De cultuur van de werkloosheid
Een proefschrift over het ontstaan van een onderklasse in Nederland
Publieke bijstandsgeheimen Het ontstaan van een onderklasse in Nederland door Godfried Engbersen Uitgever Stenfert Kroese, 282 p., f 32,50
Ad van Iterson
Als Marx nu leefde, zou hij zich enorm ergeren aan grote groepen langdurig werklozen. In zijn ideale, klasseloze samenleving gingen de mensen 's morgens uit vissen en 's middags uit jagen, of andersom, maar niet de hele dag uit wandelen of in het café zitten. Marx geloofde in arbeiders, maar méér nog in arbeid. Daarin geloofde toen iedereen van de burgerij. De enige uitzondering was - eeuwige ironie - Marx' schoonzoon, Paul Lafargue, die een apologie van het nietsdoen schreef: Het recht op luiheid.
Ik geloof niet dat er veel militante luiaards onder de hedendaagse langdurig werklozen voorkomen. In Publieke bijstandsgeheimen, het proefschrift van de Leidse socioloog Godfried Engbersen, kom ik ze ook niet tegen. Engbersen onderscheidt zes typen langdurig werklozen, maar daar is er niet één bij dat zich kenmerkt door een beroep op het recht op luiheid. De borrelpraatslagzin ‘liever lui dan moe’ gaat dus niet op.
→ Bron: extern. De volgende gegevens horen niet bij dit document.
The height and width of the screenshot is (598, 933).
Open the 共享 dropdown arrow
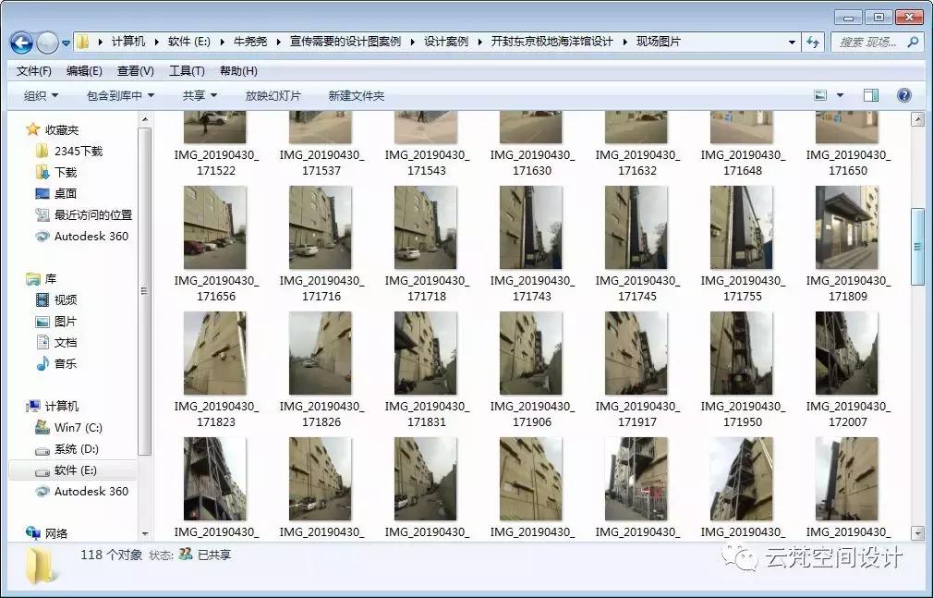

Welke typen heb je dan wel? Allereerst zijn daar de conformisten. Dat zijn de ‘ideale’ langdurig werklozen: ze hopen nog altijd op een officiële baan; ze solliciteren stug door en bezoeken geregeld het arbeidsbureau; ze maken geen misbruik van de sociale voorzieningen. Hetzelfde geldt voor de ritualisten - alleen hebben zij de hoop opgegeven: zij solliciteren nog slechts omdat het zo hoort. De retraitisten doen zelfs dat laatste niet meer: zij wensen de schijn niet meer op te houden; zij hebben zich volledig uit de werkende samenleving teruggetrokken en berusten daarin. Een heel ander type is dat van de ondernemenden: zij zoeken ‘met behoud van uitkering’ informele en illegale wegen om aan arbeid en geld te komen. De calculerenden zijn niet op zoek naar legaal of illegaal werk, zij vinden een uitkering voor het moment gemakkelijker. Het zijn vaak studerenden voor wie een uitkering meer armslag biedt dan een studiebeurs. De autonomen tenslotte komen nog het dichtst in de buurt van Marx' schoonzoon. Zij relativeren in hoge mate het hebben van werk en geld. Zij zijn niet actief binnen de informele economie; zij willen en kunnen leven van een uitkering. Zij willen doen waar ze zelf zin in hebben (verenigingswerk, studie of hobby, zijn de voorbeelden die Engbersen geeft) en daarom kun je niet zeggen dat nietsdoen voor hen een ideologie is.